Paul has legitimate concerns about the “backfill” issue (whether charter schools should be required to take students mid-year or after traditional entry grades), concerns that are grounded in his research with Gail Foster and Tamar Gendler at RAND back in the 80s. High Schools with Character is one of the best things I’ve read about the importance of school-level coherency and is foundational reading at CRPE. Paul is worried that by asking the most effective, “high-output” charter high schools to backfill, they will begin to look like traditional comprehensive high schools, compromising high standards and the learning opportunities for high-achieving students.

We at CRPE have always believed that the real promise of chartering rests on the ability of the school to act as a focused, results-oriented organization. A school should be able to define a clear vision of the skills, character, and competencies of its graduates, and it should be able to define how instruction, culture, and resources are aligned in support of producing those kinds of graduates. It is essential that everyone in the school community—teachers, students, parents, and even the cafeteria staff—is on board with that plan. Focus and coherency are especially important at the high school level, where student interests, skills, and behaviors can vary dramatically. Trying to respond to those diverse needs led us to where we are today, with comprehensive high schools that often produce award-winning football teams and jazz bands but struggle to ensure that every student leaves on a path to success.

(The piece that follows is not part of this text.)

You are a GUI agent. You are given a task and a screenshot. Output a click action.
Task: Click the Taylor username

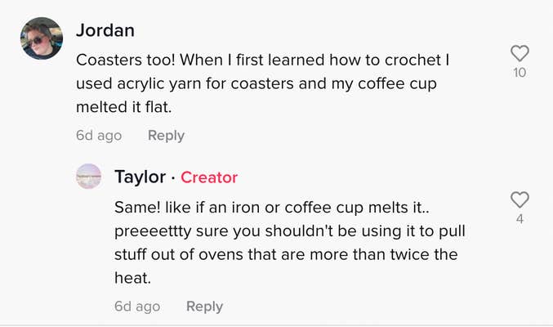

But here are the bones I have to pick with Paul’s argument:

  1. I know many “high-output” charter schools that take all kids, regardless of background. Mastery Schools in Philadelphia takes over low-performing neighborhood schools and continues to admit students based on the attendance boundaries. The school provides intensive remediation classes for students who are farthest behind, giving them the support they need to meet Mastery standards. Importantly, they also allow students to stay at the school two extra years if they are not ready to graduate by age 18.
  2. It is not politically defensible for charters to claim exemptions from backfilling once they become a significant portion of a city’s school system. Districts simply cannot be required to take in new students at any time when charters do not—and somebody must.
  3. It is a very slippery slope to suggest that some charters should be required to take students with severe academic deficiencies, and other “elite” schools should not. Who decides which schools do or don’t have to take more challenging students? Why restrict the challenge to academics and not behavior or special needs or other differences? I can’t support a public school system where some government official decides who gets to attend which school. Worse, if it is left to schools to decide, outright discrimination is assured and we’ll certainly end up with some schools that are dumping grounds for kids that everyone has given up on.
  4. I have never seen anyone produce evidence to support the claim that backfilling with small numbers of students detracts from the ability of a school to maintain its coherency. I’d like to see data and research on this before giving up on equal access.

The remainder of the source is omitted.